The second set of OLS models we made regressed each model's five most significant metrics against its success metric, whether the success rate of the test running or the number of cycles the model could run. Below are the results.
Results 2. OLS of of 0.5B Table 1 Metrics versus Test Success
R2/Adj-R2 0.529/0.136
F-Stat 1.348
Prob (F-Stat) 0.359
Results 3. OLS of of 7B Table 1 Metrics verses Test Success
R2/Adj-R2 0.958/0.933
F-Stat 39.52
Prob (F-Stat) <0.001
Results 4. OLS of of 1.5B Table 1 Metrics versus Test Success
R2/Adj-R2 0.885/0.819
F-Stat 13.48
Prob (F-Stat) 0.002
Results 5. OLS of of 7B Multi Table 1 Metrics versus Test Success
R2/Adj-R2 0.886/0.792
F-Stat 9.365
Prob (F-Stat) 0.008
Overall, even these models with five parameters perform pretty well in predicting a model's ability to successfully generate tests that can run, except for the 0.5B model. This is most likely due to the very low success rate; however, the correlations still give good insight into what static metrics drive its ability to make successful tests.
These OLS regressions demonstrate how identifying and combining correlated code metrics can potentially build an effective model for predicting an LLM's success in generating runnable tests and the coverage those tests achieve. However, estimating the costs of such a system is highly context-dependent, as different implementations may prioritize specific metrics over others. Factors like whether the LLMs are running via API calls, on cloud platforms, or on native machines significantly influence the final design and cost-effectiveness of the system. For example in running multiple smaller models to get the better coverage may be more ideal when using in house computers than running larger models, where as if you use a cloud based solution having more predictable success with a larger model may be cost effective.

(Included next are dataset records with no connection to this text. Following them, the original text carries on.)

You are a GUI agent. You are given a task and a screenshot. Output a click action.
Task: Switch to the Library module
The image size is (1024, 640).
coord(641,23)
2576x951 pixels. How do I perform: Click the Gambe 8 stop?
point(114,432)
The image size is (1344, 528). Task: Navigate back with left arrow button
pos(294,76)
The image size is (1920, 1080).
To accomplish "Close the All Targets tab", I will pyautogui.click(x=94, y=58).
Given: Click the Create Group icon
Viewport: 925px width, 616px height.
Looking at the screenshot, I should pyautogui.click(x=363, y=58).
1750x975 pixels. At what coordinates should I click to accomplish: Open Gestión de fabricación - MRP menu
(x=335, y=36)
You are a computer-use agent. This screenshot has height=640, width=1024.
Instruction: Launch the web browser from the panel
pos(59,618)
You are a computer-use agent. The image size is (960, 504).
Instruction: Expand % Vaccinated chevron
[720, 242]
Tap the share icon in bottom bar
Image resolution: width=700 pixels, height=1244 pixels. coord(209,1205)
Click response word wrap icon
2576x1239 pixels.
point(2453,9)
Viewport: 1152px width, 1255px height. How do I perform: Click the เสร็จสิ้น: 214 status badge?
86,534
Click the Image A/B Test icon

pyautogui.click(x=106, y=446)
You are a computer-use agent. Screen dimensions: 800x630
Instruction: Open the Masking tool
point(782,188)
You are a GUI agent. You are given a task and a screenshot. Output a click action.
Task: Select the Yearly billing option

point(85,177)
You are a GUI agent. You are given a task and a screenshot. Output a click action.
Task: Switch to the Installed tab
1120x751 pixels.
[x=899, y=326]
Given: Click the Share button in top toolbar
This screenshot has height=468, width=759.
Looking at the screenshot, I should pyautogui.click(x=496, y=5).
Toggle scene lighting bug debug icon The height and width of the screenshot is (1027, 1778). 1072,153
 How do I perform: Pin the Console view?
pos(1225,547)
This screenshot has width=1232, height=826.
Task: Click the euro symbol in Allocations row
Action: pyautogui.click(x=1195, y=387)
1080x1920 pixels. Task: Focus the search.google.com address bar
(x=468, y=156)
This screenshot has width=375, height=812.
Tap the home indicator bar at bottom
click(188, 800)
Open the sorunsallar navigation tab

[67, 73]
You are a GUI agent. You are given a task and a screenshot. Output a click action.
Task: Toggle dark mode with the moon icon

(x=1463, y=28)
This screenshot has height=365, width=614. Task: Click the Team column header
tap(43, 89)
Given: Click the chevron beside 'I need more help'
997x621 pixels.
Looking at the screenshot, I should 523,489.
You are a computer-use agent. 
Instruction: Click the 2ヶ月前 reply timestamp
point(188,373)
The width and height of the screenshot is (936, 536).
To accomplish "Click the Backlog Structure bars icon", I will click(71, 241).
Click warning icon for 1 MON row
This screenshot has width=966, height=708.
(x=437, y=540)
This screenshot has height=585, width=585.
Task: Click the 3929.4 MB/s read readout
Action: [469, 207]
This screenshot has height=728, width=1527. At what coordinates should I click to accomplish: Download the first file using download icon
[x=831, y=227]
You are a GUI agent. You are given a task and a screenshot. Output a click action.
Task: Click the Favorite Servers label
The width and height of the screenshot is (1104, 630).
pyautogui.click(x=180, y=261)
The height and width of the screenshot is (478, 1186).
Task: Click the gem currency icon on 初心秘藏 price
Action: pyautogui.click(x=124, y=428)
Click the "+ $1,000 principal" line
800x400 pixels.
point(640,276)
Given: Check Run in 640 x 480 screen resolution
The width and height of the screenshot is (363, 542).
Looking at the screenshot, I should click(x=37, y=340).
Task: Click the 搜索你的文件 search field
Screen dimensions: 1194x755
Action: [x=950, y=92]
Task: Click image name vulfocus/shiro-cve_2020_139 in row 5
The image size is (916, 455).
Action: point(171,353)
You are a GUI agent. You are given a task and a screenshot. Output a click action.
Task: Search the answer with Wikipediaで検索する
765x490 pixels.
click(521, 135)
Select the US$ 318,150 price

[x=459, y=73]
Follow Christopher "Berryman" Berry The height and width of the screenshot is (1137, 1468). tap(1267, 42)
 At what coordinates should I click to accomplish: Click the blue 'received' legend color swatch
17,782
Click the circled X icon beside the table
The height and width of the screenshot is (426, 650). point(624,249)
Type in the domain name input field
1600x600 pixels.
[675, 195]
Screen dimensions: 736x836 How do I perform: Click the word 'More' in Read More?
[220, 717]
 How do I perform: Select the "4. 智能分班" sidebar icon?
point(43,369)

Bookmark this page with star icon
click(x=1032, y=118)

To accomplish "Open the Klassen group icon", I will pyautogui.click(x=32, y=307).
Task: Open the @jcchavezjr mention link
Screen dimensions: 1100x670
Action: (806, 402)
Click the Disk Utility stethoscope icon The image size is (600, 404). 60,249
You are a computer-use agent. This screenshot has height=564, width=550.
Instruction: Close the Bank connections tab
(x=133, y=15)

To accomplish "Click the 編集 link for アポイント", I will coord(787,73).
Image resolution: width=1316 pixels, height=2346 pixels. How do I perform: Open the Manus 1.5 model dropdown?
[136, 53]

Additionally, the importance of test coverage varies: is it primarily for sanity checks, or is comprehensive coverage a critical goal? Ultimately, building a practical model requires implementation-specific details, so our analysis focused on demonstrating that these static metrics, when used together, can yield meaningful insights.
Conclusions and Future Work
In conclusion, our project highlights that static code analysis can provide valuable insights into an LLM’s ability to generate effective test cases. We have demonstrated this both in terms of producing functional tests and achieving meaningful code coverage. These findings open up two key areas for further exploration:
Developing methodologies to make code more LLM-friendly.
Creating models to predict an LLM’s success rate and effectiveness in generating test suites.
The next steps would be to extend our analysis beyond model size variations by evaluating different LLM architectures to determine whether these metrics hold consistently. Additionally, testing across a broader range of codebases will provide more data points, further clarifying the relationship between static code metrics and model performance.